Calls for safe supply
Jessica Lamb, co-founder of EKNPUD, says Krista was doing advocacy work long before they formed the group.
"I think the thing that, like, makes me the most sad right now about all of this is — of the six of us that started this group, there's only three of us that are left," Lamb said.
Although Krista lived in Cranbrook, B.C., she would occasionally travel to Vancouver's Downtown Eastside to help out, according to ANKORS East Kootenay co-founder, Gary Dalton. (Submitted/Alice Smith)
She says a safe supply of medical and non-medical drugs is what's needed.
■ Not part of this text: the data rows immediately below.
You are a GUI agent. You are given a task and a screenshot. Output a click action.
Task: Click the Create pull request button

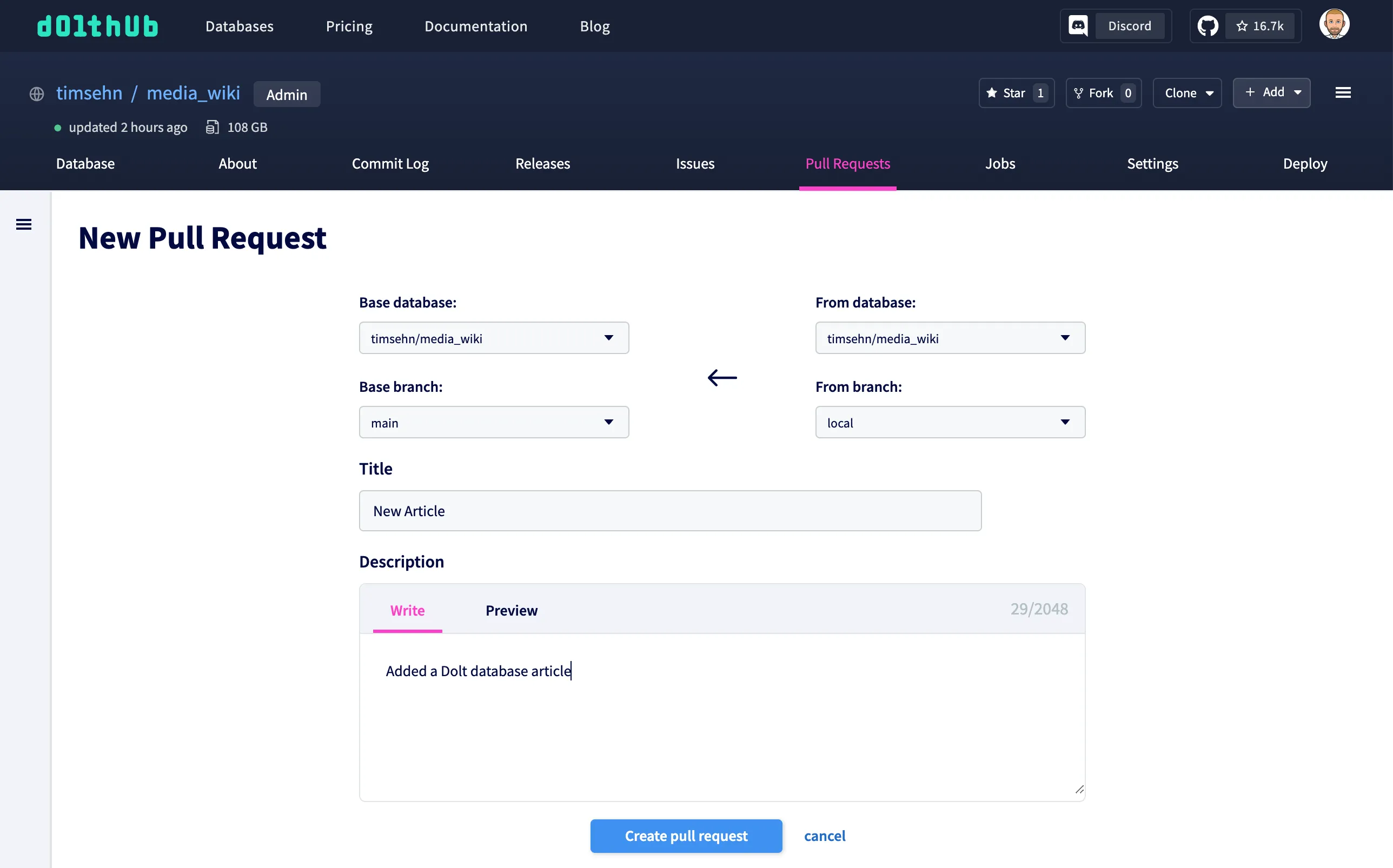point(686,836)
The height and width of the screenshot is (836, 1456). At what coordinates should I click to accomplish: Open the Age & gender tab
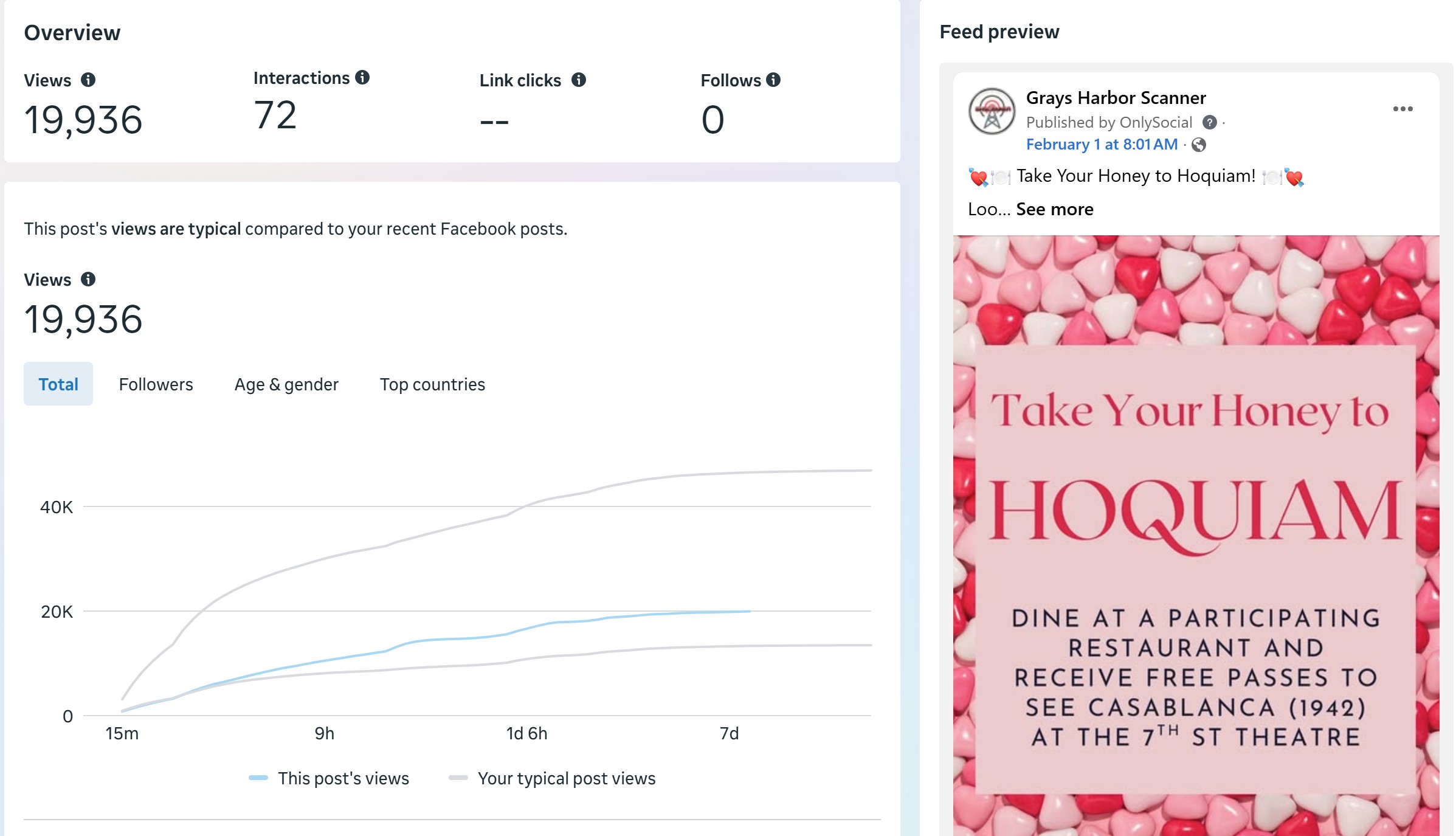(x=286, y=384)
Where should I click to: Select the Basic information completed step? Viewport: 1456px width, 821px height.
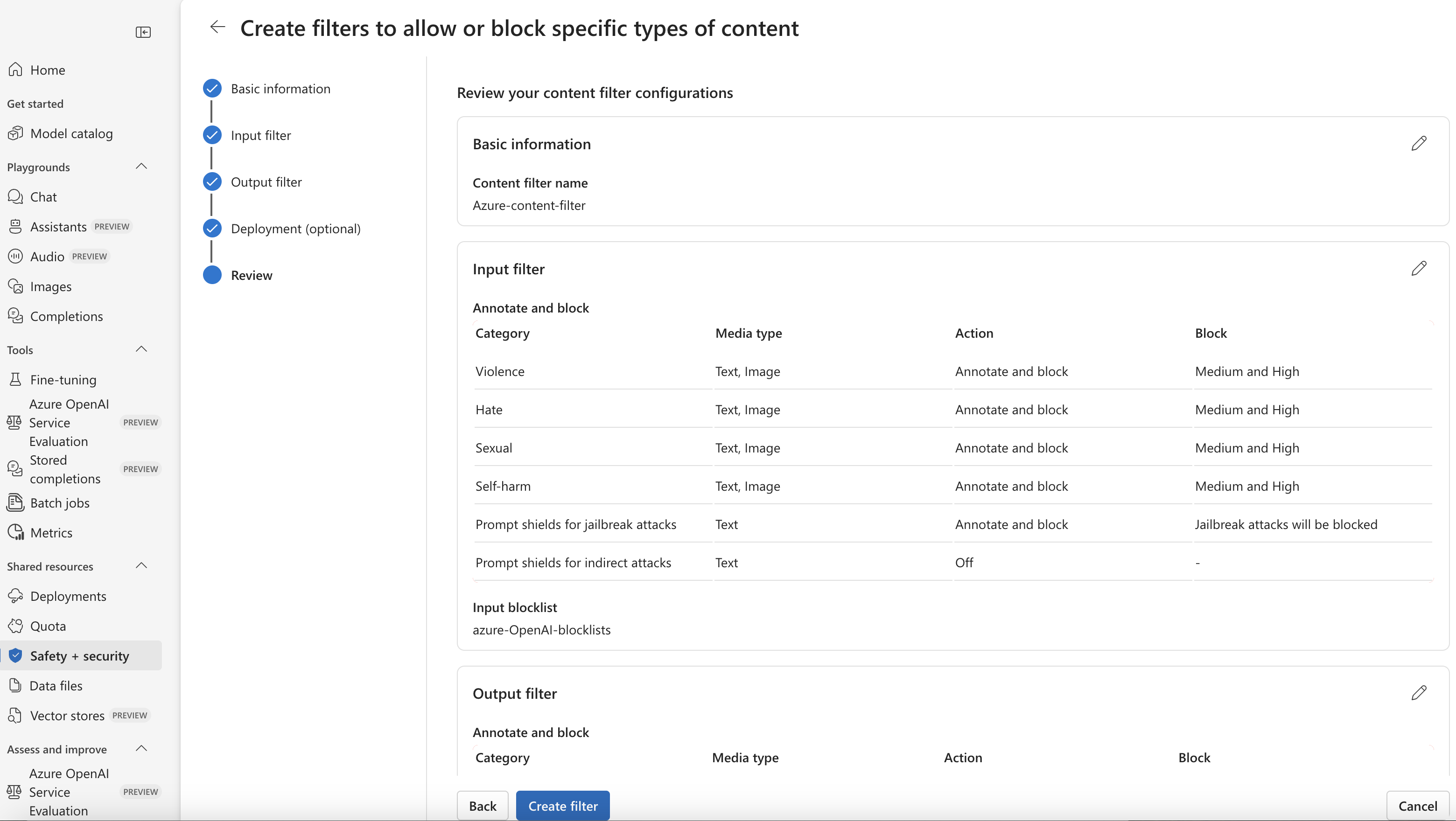[x=212, y=88]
"We're not going to treatment our way out of this, we're really not. We need to love and accept people where they're at."
She cited the Drug User Liberation Front in Vancouver which, together with the Vancouver Area Network of Drug Users, applied for an exemption to Section 56(I) of the Controlled Drugs and Substances Act, to operate a compassion club model for hard drugs in 2021. It was rejected in July the following year.
Lamb says bringing a safe supply to Cranbrook would involve different agencies coming together to apply for the same exemption.
Dalton says while there are many programs, like drug checking, that help save lives, it's not enough.
"We may not be able to resolve [the toxic drug crisis] right now, but we don't have an effective response for it," he said.
"Especially in the East Kootenays. We're a small enough community that we should be able to have a response that has some effect."
Krista's parents agree.
"We should be getting a safe supply, I think … Politicians need to quit ignoring the problem and help people," Jim said.
"Children aren't supposed to die before their parents."